But on what to do and who should do it is where agreement ends and polemics begin.

Closing borders or denying asylum undermines the rule of law that underpins the security and prosperity of Western states. They prove ineffective at solving the crisis and only reinforce the inhumane nature of such an approach. In fact, according to research by the Tent Foundation, 81 per cent of the public surveyed felt that arriving refugees deserved assistance yet many admit to not knowing how to help them.

Since 2011, seemingly endless rounds of talks to try to end the Syria conflict have taken place. If the recent New York Times article research is any indicator, a conflict of this nature now lasts on average a decade, twice as long as the one in Syria so far – clearly, the refugee numbers are not about to abate.
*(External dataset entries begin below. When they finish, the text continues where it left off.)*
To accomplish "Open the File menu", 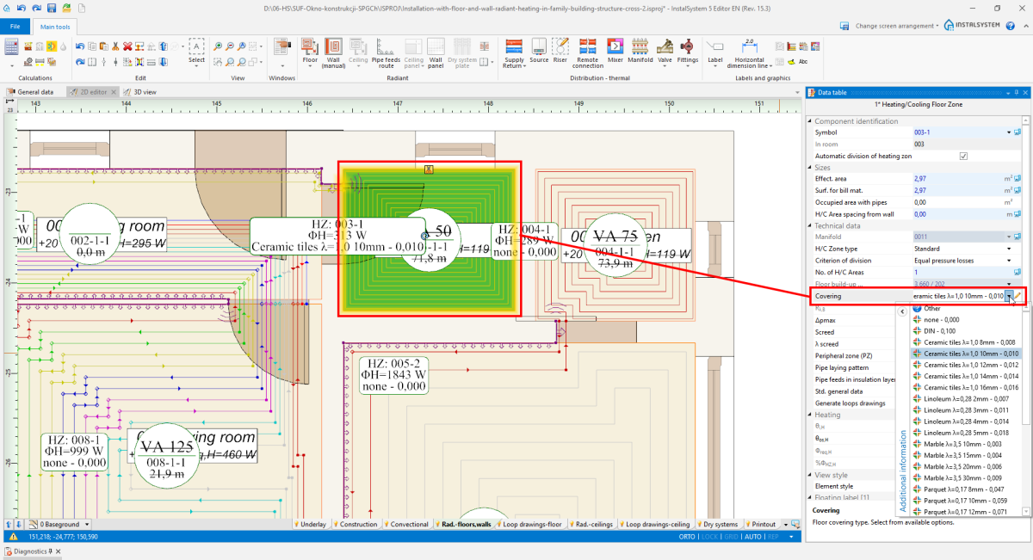I will pyautogui.click(x=15, y=27).
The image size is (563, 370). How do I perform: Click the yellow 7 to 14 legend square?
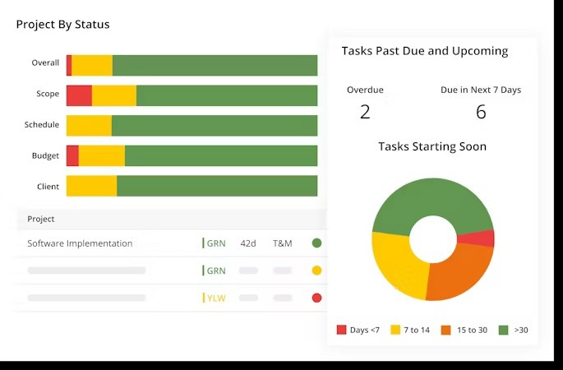coord(395,330)
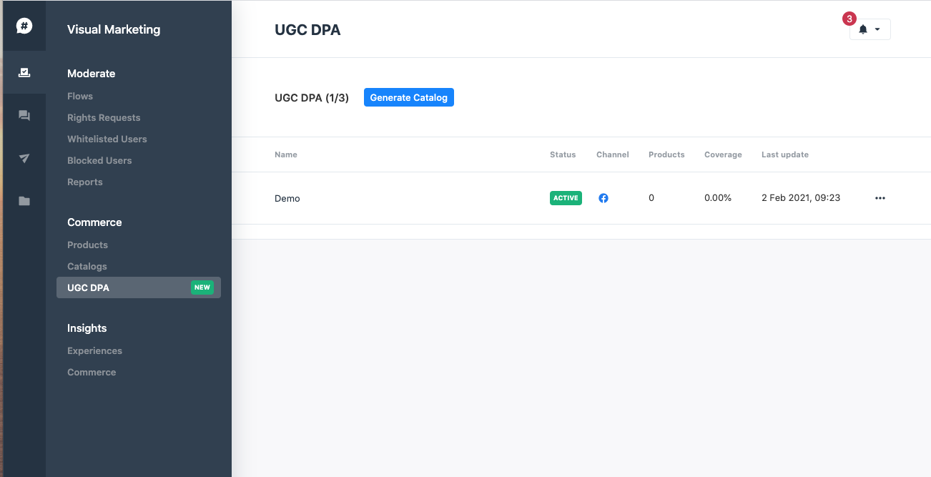Go to Flows in the sidebar

80,96
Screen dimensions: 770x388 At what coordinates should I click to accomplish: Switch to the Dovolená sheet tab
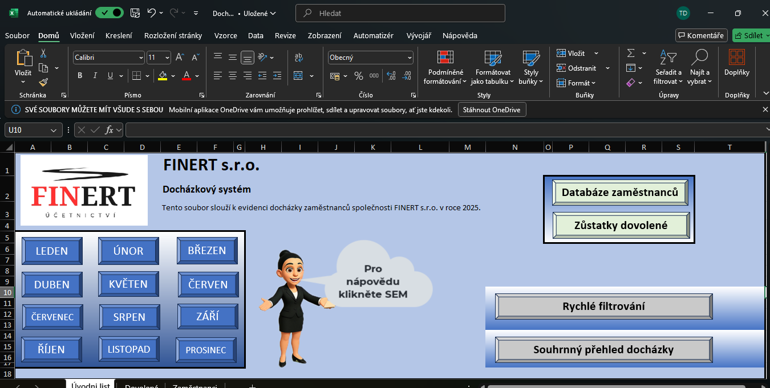(141, 386)
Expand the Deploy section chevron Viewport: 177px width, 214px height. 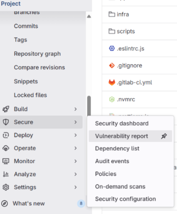pyautogui.click(x=76, y=135)
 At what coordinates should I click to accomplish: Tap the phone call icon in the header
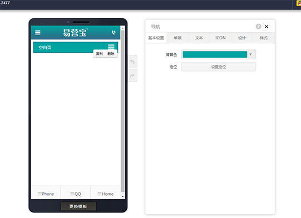(x=114, y=32)
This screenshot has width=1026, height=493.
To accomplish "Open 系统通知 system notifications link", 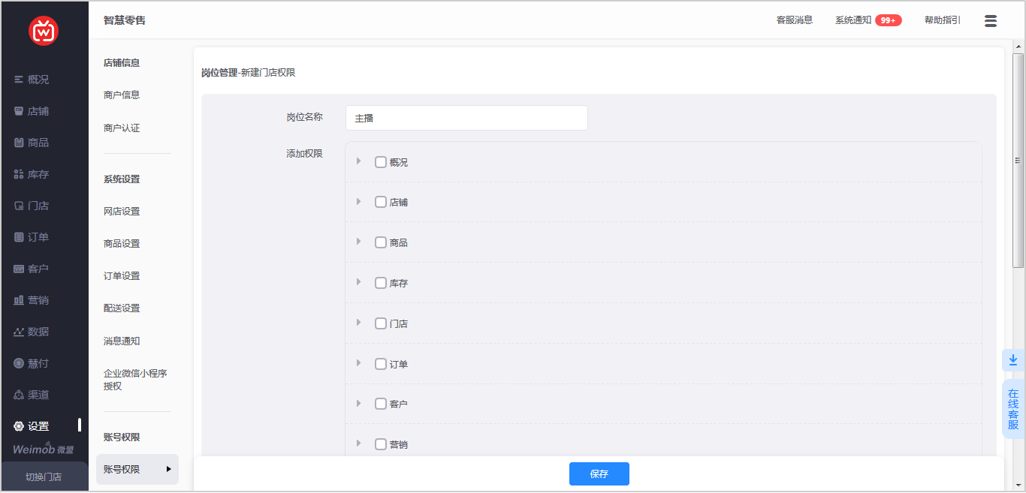I will pyautogui.click(x=853, y=20).
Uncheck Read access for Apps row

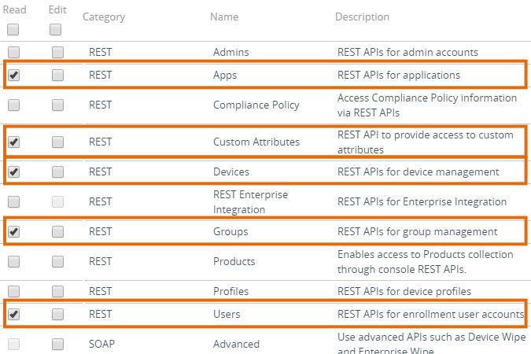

So if closing the borders is wrong and peace talks have failed, what else might work?

A look at two diverse societies in the eye of the refugee storm (Lebanon and Germany) show that we humans really are more alike than we are different. They also show that embedding support for integration in welcome programmes and addressing host needs in fragile communities can help transform the refugee crisis into a beneficial relief opportunity.

A win-win for hosts and newcomers

The Brookings Institution has written of the Lebanese economy experiencing one of the highest growth rates since 2010. While no direct link has been made between this and refugee influx – Lebanon has taken in more refugees than all of Europe – it does appear to debunk a myth that refugees might somehow drain our economies and be a burden on social programmes. Furthermore, accepted refugees can actually be the catalyst for improved socioeconomic health all around.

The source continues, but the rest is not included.